Friday, April 11, 2008

When was the last time you trained your line managers about harassment related issues?

In recent times employers have probably been more concerned to ensure their staff are aware of the risks of encountering liability for age discrimination or for discrimination on the grounds of religion or belief or sexual orientation to have been focussed on the law relating to sex discrimination. However recent developments in the law could have significant impact for employers who are responsible for what goes on in the work place when it comes to harassment, unless the employer can be seen to have taken all reasonable steps to prevent such harassment occurring.

The Sex Discrimination Act 1975 (Amendment) Regulations 2008 amend the Sex Discrimination Act 1975 (SDA) following a High Court's decision in last year in Equal Opportunities Commission v Secretary of State for Trade and Industry (, being yet another occasion on which a court has ruled that the UK has failed to implement EC law properly. The 2008 Regulations, which came into effect on 6 April 2008, widen the definition of sex harassment, and make employers liable in certain circumstances for the harassment of an employee by a third party, amongst other things.

Under the SDA a person harasses a woman where, "on the ground of her sex, he engages in unwanted conduct that has the purpose or effect of violating her dignity, or creating an intimidating, hostile, degrading, humiliating or offensive environment for her". The 2008 Regulations amend the definition to encompass "unwanted conduct related to her sex or the sex of another person" that has the necessary purpose or effect.

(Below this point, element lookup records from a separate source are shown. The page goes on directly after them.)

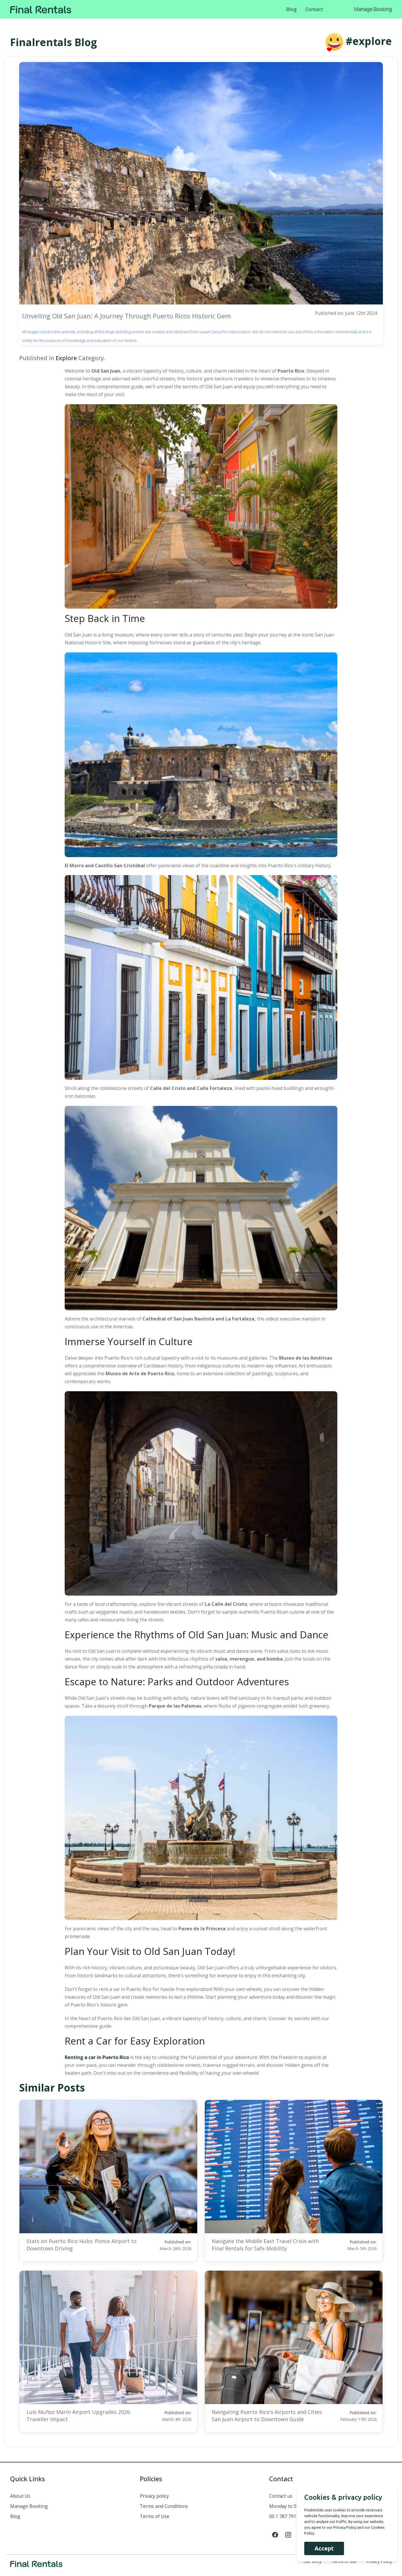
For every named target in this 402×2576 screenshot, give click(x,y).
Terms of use (343, 2561)
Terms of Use (154, 2516)
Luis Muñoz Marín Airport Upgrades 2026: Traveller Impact (78, 2415)
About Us (20, 2496)
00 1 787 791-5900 (288, 2516)
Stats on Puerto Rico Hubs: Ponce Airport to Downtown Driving (81, 2245)
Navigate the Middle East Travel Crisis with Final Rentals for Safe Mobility (265, 2245)
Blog (291, 9)
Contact (314, 9)
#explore (369, 41)
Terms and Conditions (164, 2506)
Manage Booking (373, 9)
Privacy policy (154, 2496)
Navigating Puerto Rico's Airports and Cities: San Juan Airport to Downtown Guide (267, 2415)
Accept (323, 2548)
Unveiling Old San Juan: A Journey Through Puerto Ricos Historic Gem (126, 316)
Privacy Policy (379, 2561)
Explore (66, 358)
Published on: (169, 2245)
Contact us (280, 2496)
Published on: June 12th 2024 (345, 313)
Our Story (312, 2561)
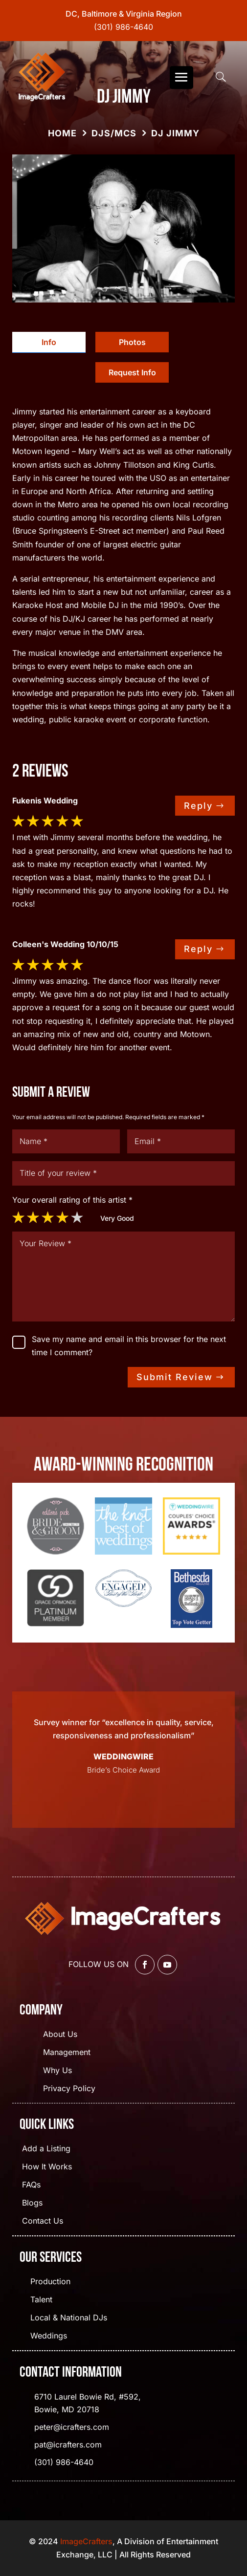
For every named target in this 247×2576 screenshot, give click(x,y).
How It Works (47, 2167)
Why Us (57, 2071)
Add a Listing (46, 2149)
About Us (60, 2035)
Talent (41, 2300)
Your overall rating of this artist (72, 1200)
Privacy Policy (69, 2089)
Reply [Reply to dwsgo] (198, 806)
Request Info (132, 372)
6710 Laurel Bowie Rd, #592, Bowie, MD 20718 (87, 2403)
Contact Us (42, 2221)
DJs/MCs (113, 133)
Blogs (32, 2203)
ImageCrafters (86, 2541)
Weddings (48, 2336)
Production (50, 2282)
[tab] (49, 342)
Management (66, 2053)
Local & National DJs (68, 2318)
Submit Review (174, 1377)
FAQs (31, 2185)
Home (62, 133)
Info (49, 342)
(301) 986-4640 (123, 27)
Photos (132, 342)
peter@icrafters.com (71, 2427)
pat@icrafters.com (68, 2444)
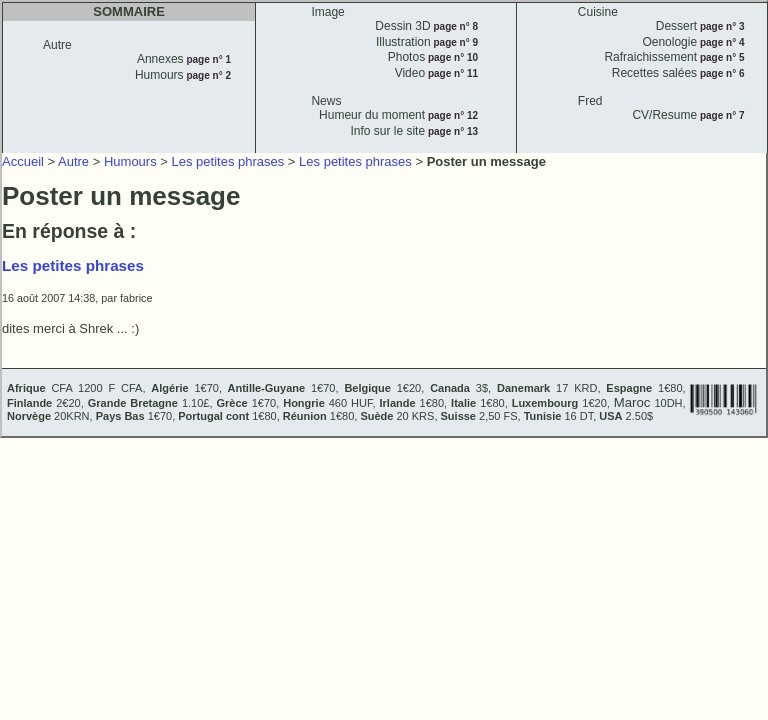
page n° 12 (451, 115)
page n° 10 (451, 57)
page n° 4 (720, 42)
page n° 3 (720, 26)
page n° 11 (451, 73)
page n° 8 (454, 26)
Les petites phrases (228, 161)
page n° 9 (454, 42)
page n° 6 (720, 73)
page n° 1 (207, 59)
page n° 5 (720, 57)
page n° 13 (451, 131)
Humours (130, 161)
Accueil (23, 161)
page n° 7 (720, 115)
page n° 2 (207, 75)
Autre (73, 161)
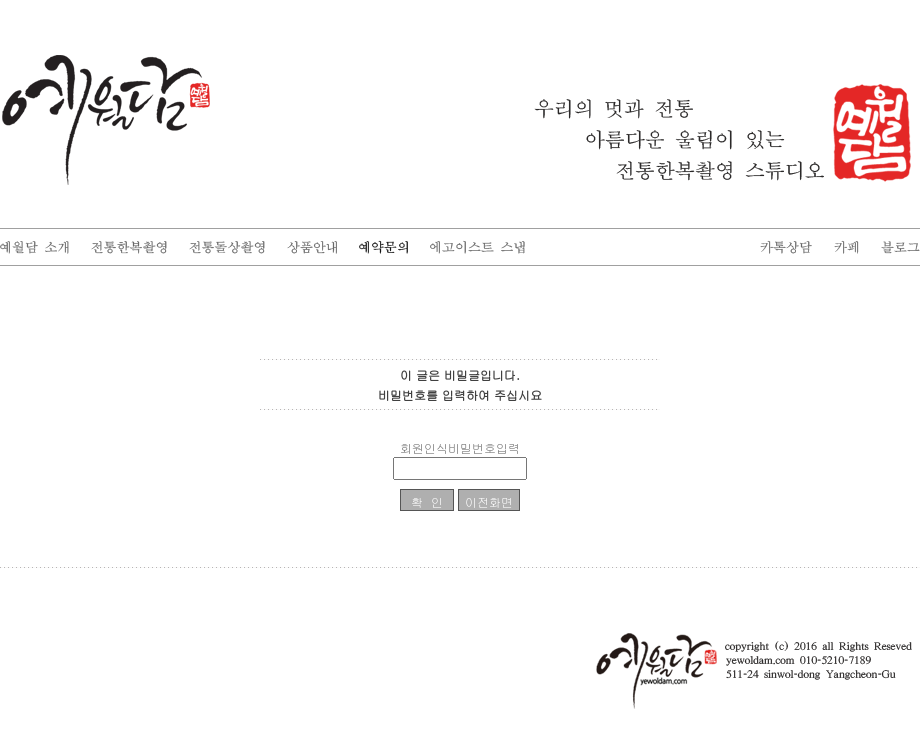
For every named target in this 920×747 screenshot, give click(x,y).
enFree (906, 582)
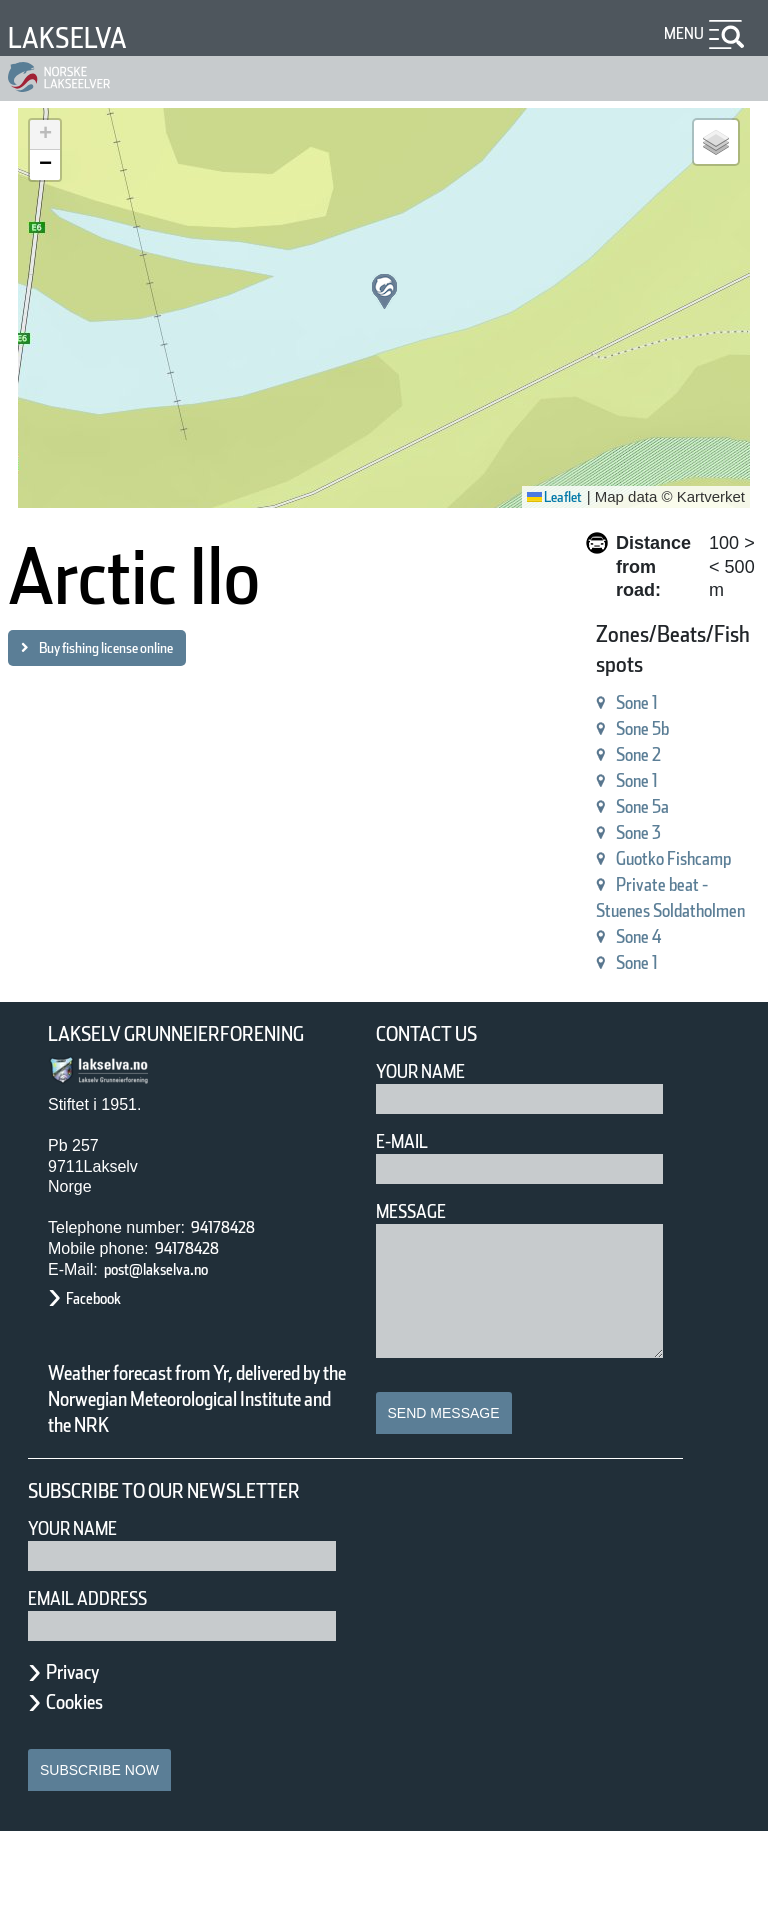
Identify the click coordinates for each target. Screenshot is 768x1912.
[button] (384, 291)
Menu (680, 33)
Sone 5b (608, 705)
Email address (101, 1678)
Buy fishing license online (134, 648)
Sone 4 (602, 939)
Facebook (103, 1327)
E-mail (406, 1144)
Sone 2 (602, 731)
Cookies (85, 1782)
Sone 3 (602, 809)
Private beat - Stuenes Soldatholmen (621, 887)
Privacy (82, 1752)
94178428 (231, 1255)
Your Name (430, 1074)
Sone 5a (607, 783)
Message (419, 1214)
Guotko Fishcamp (648, 835)
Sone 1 (602, 679)
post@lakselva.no (174, 1297)
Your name (82, 1608)
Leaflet (547, 497)
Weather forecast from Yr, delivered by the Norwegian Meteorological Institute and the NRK (188, 1441)
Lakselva (77, 37)
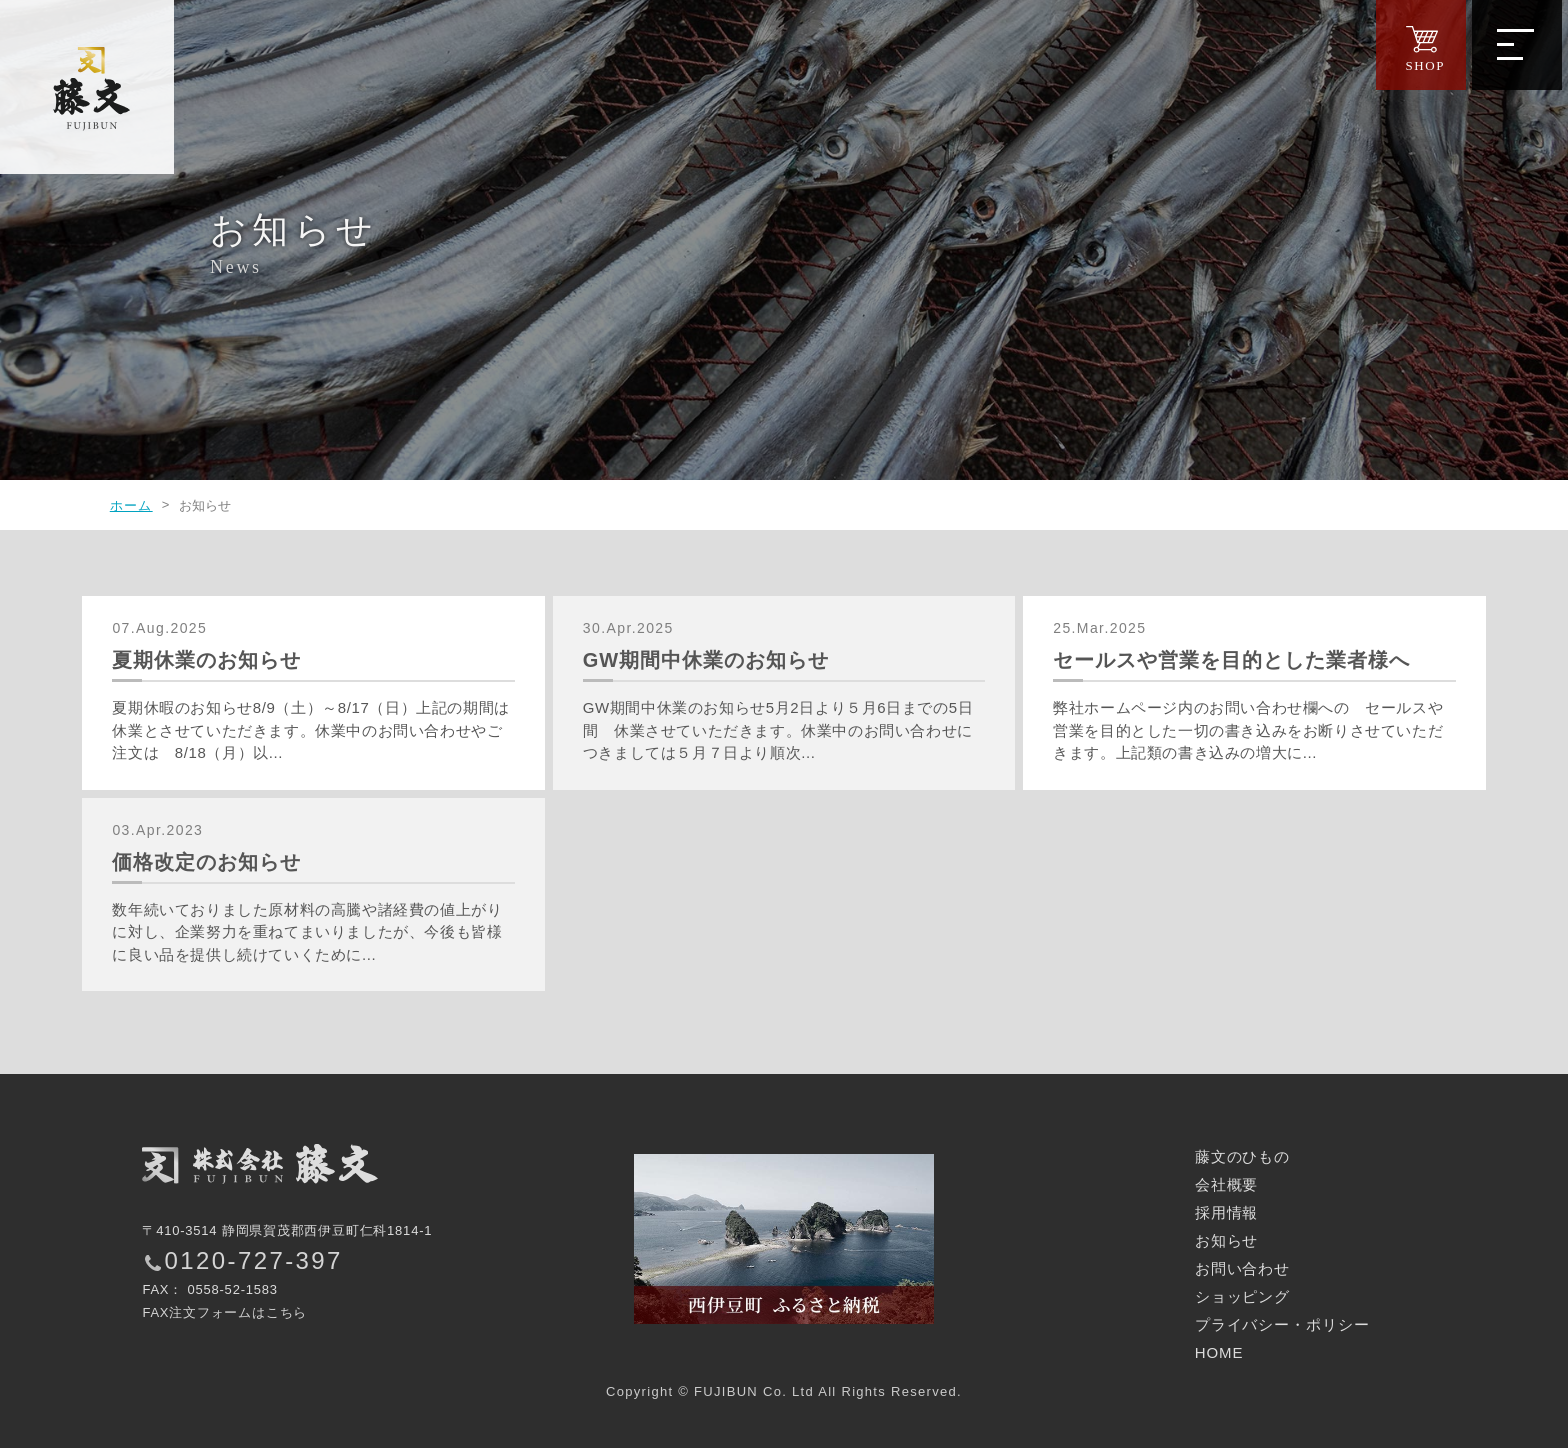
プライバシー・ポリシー (1282, 1324)
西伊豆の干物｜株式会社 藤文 (90, 90)
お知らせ (1227, 1240)
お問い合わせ (1242, 1268)
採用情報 (1227, 1212)
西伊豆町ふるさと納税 (784, 1239)
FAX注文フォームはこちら (224, 1312)
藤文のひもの (1242, 1156)
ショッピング (1242, 1296)
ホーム (131, 505)
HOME (1219, 1352)
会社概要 (1227, 1184)
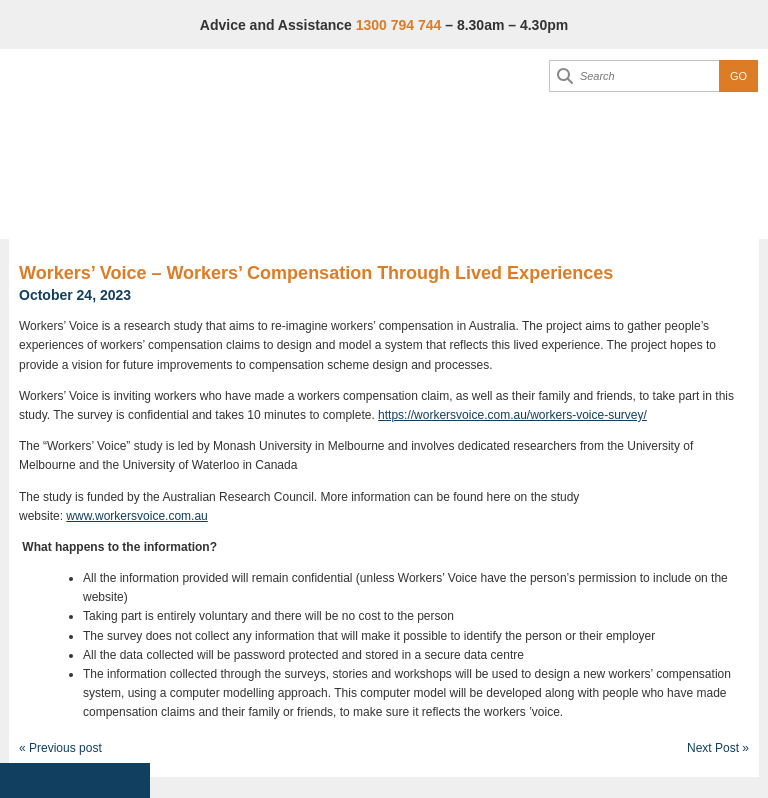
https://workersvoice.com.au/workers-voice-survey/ (512, 415)
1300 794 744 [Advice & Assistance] (399, 25)
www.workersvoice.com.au (136, 516)
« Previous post (60, 748)
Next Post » (718, 748)
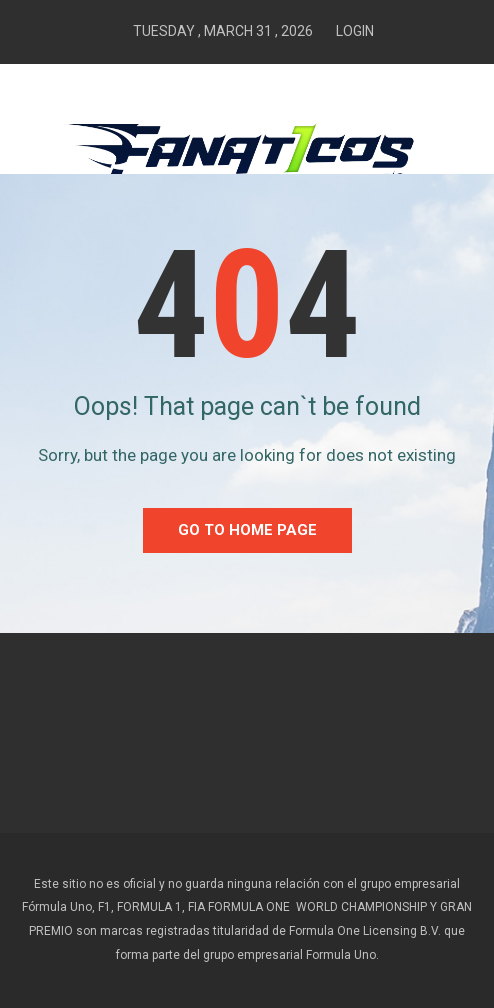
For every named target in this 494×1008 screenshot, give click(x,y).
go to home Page (247, 530)
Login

This is a wider test: for example, an employee would be entitled to complain about sexist remarks directed at someone else or about jokes relating to another woman, such as a celebrity. Would your staff realise they shouldn’t be making comments in work about the size of Jordan’s bust in the latest copy of Hello magazine?

The law also widens an employer’s liability for harassment of an employee by a third party such as a visitor, customer, supplier or other service user. The employer is responsible where "A third party subjects the woman to harassment in the course of her employment"; this would cover customers in a restaurant making lewd remarks to a waitress or builders working on your roof woolf-whistling at your employees as they come to work. However liability would only arise if "The employer has failed to take such steps as would have been reasonably practicable to prevent the third party from doing so"; and "The employer knows that the woman has been subject to harassment in the course of her employment on at least two other occasions by a third party". Thus in our example, if the restaurant manager had been informed by other staff of previous comments made by the diner, and failed to warn the diner that such comments would result in him being barred from the restaurant or failed to put signs up in the restaurant warning customers not to be offensive to staff, the restaurant owner could be liable for unlimited damages.

Many readers will say “didn’t we already know this”? after the famous Bernard Manning racial harassment case Burton v De Vere where waitresses were abused by the notoriously rude comedian. Indeed, there are similarities in this law but actually Burton was much wider. The hotel owner didn’t need to know of any previous acts of harassment; the core issue was whether they could reasonably have prevented the harassment in question. Under this new test, even if the third party in question is notorious for having harassed employees in the past and the employer takes no action to prevent further harassment, a new "victim" will have no remedy until she herself has been harassed three times which seems rather odd.